41/02 Staatsbürgerschaft, Pass- und Melderecht, Fremdenrecht, Asylrecht

Norm

EMRK Art10
Anti-GesichtsverhüllungsG §2 Abs1
VStG §50, §64
VfGG §7 Abs1
  1. VStG § 50 heute
  2. VStG § 50 gültig ab 01.01.2019 zuletzt geändert durch BGBl. I Nr. 57/2018
  3. VStG § 50 gültig von 01.07.2013 bis 31.12.2018 zuletzt geändert durch BGBl. I Nr. 33/2013
  4. VStG § 50 gültig von 01.01.2011 bis 30.06.2013 zuletzt geändert durch BGBl. I Nr. 111/2010
  5. VStG § 50 gültig von 01.08.2002 bis 31.12.2010 zuletzt geändert durch BGBl. I Nr. 117/2002
  6. VStG § 50 gültig von 01.01.2002 bis 31.07.2002 zuletzt geändert durch BGBl. I Nr. 137/2001
  7. VStG § 50 gültig von 01.01.1999 bis 31.12.2001 zuletzt geändert durch BGBl. I Nr. 158/1998
  8. VStG § 50 gültig von 01.01.1993 bis 31.12.1998 zuletzt geändert durch BGBl. Nr. 867/1992
  9. VStG § 50 gültig von 01.02.1991 bis 31.12.1992
  1. VfGG § 7 heute
  2. VfGG § 7 gültig ab 22.03.2020 zuletzt geändert durch BGBl. I Nr. 16/2020
  3. VfGG § 7 gültig von 01.01.2015 bis 21.03.2020 zuletzt geändert durch BGBl. I Nr. 101/2014
  4. VfGG § 7 gültig von 01.01.2015 bis 31.12.2014 zuletzt geändert durch BGBl. I Nr. 92/2014
  5. VfGG § 7 gültig von 01.03.2013 bis 31.12.2014 zuletzt geändert durch BGBl. I Nr. 33/2013
  6. VfGG § 7 gültig von 01.07.2008 bis 28.02.2013 zuletzt geändert durch BGBl. I Nr. 4/2008
  7. VfGG § 7 gültig von 01.01.2004 bis 30.06.2008 zuletzt geändert durch BGBl. I Nr. 100/2003
  8. VfGG § 7 gültig von 01.10.2002 bis 31.12.2003 zuletzt geändert durch BGBl. I Nr. 123/2002
  9. VfGG § 7 gültig von 01.01.1991 bis 30.09.2002 zuletzt geändert durch BGBl. Nr. 329/1990
  10. VfGG § 7 gültig von 01.07.1976 bis 31.12.1990 zuletzt geändert durch BGBl. Nr. 311/1976

Leitsatz

Verletzung im Recht auf Meinungsäußerungsfreiheit durch Verhängung einer Geldstrafe nach dem Anti-GesichtsverhüllungsG bei einer für die Milchwirtschaft werbenden Veranstaltung; kein Verstoß gegen das Verhüllungsverbot wegen des Tragens einer Tiermaske mit der Intention, auf das mit den Produktionsbedingungen von Milchprodukten verbundene Tierleid hinzuweisen

Spruch

I. Der Beschwerdeführer ist durch das angefochtene Erkenntnis im verfassungsgesetzlich gewährleisteten Recht auf Freiheit der Meinungsäußerung verletzt worden.

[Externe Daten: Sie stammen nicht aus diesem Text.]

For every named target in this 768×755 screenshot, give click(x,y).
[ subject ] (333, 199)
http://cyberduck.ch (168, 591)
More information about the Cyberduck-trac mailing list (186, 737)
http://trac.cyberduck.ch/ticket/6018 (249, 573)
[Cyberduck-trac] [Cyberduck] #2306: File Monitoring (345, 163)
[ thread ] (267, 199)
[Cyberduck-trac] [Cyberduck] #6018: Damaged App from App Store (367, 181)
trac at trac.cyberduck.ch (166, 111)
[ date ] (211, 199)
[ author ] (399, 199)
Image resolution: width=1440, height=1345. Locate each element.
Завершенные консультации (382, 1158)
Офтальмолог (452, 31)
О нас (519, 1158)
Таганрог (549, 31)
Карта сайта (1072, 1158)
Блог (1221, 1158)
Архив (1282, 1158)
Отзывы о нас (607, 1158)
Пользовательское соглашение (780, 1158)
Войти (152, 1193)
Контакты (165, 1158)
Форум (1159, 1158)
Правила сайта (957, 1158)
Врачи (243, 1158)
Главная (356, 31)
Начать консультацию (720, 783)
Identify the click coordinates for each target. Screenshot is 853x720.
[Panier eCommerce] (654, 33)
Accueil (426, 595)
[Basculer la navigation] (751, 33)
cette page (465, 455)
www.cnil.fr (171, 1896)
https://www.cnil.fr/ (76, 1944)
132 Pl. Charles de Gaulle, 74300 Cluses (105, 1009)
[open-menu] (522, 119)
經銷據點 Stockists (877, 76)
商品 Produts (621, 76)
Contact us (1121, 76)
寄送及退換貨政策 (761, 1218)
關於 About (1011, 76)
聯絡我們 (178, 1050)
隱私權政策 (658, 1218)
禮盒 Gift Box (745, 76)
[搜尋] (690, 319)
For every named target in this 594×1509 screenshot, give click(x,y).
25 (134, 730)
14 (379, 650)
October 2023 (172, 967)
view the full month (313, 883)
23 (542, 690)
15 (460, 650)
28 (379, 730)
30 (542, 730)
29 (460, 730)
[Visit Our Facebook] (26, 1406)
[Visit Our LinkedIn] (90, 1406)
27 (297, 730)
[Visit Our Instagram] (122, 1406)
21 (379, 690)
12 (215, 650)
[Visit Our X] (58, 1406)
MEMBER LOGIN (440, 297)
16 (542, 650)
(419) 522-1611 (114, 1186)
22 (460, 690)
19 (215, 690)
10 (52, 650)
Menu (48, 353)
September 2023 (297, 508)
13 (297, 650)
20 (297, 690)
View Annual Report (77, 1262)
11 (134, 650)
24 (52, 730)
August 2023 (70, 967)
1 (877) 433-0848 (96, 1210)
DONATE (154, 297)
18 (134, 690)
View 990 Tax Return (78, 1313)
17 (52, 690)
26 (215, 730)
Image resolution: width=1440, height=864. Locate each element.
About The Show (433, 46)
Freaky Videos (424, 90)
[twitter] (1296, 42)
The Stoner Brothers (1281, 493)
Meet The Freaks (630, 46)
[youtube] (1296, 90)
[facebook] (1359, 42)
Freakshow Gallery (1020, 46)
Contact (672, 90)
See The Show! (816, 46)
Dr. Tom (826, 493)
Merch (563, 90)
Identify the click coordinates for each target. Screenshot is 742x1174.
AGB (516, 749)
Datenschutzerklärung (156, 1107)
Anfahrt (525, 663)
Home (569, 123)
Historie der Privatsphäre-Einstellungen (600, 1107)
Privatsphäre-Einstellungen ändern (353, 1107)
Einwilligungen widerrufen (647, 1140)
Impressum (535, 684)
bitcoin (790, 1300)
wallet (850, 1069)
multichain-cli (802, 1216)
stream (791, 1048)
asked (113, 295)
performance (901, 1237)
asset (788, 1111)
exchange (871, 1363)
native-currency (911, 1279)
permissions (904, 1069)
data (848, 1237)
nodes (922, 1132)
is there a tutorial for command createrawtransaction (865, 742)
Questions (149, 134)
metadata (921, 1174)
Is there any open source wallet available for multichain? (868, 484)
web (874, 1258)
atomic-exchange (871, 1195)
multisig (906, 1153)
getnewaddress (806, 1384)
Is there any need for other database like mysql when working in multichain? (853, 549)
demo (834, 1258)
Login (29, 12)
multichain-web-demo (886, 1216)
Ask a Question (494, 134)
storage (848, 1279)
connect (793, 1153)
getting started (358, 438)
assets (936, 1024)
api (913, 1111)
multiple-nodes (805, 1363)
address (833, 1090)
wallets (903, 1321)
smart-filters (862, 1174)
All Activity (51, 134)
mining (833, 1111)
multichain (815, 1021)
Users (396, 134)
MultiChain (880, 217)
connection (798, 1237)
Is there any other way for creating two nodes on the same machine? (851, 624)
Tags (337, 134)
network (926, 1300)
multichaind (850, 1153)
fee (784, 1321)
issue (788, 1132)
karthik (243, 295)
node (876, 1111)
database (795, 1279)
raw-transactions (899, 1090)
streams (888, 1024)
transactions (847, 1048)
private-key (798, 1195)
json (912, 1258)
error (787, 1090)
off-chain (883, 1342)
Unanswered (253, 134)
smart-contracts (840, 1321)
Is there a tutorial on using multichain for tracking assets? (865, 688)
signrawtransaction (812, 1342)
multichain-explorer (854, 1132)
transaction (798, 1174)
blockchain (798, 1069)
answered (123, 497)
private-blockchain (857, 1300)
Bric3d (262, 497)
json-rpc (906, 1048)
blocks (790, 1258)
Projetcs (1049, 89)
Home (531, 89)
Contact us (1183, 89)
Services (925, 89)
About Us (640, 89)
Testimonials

Das Erkenntnis wird aufgehoben.

II. Der Bund (Bundesminister für Inneres) ist schuldig, dem Beschwerdeführer zuhanden seiner Rechtsvertreterin die mit € 2.856,– bestimmten Prozesskosten binnen 14 Tagen bei sonstiger Exekution zu ersetzen.

Begründung

Entscheidungsgründe

I. Sachverhalt, Beschwerde und Vorverfahren

1. Der Beschwerdeführer engagiert sich für eine Tierschutzorganisation und möchte kritisch über die Bedingungen der Milchwirtschaft in Österreich und das seiner Meinung nach damit verbundene Tierleid informieren. Am Nachmittag des 9. Juni 2018 verteilte der Beschwerdeführer bei der Veranstaltung "NÖM Milchstraße" in Baden Flyer, wobei er ein Kuhkostüm samt Kuhmaske trug. Auch nach mehrfacher Aufforderung der daraufhin einschreitenden Beamten der Polizeiinspektion Baden setzte der Beschwerdeführer die Maske nicht ab und wurde aus diesen Gründen festgenommen.

2. Mit Straferkenntnis vom 25. Oktober 2018 verhängte die Bezirkshauptmannschaft Baden über den Beschwerdeführer gestützt auf §2 Abs1 des Anti-Gesichtsverhüllungsgesetzes (AGesVG) eine Geldstrafe in Höhe von € 150,–, im Falle der Uneinbringlichkeit eine Ersatzfreiheitsstrafe von 336 Stunden, nebst Kostenbeitrag gemäß §64 Abs2 VStG in Höhe von € 15,–, da er sich am 9. Juni 2018 um 17.02 Uhr im Gemeindegebiet Baden, ************* am Eingang der Fußgängerzone gegenüber der dortigen Filiale der *********, aufgehalten und seine Gesichtszüge durch das Tragen des Kuhkostüms samt Kuhmaske so verborgen habe, dass er nicht mehr erkennbar gewesen sei.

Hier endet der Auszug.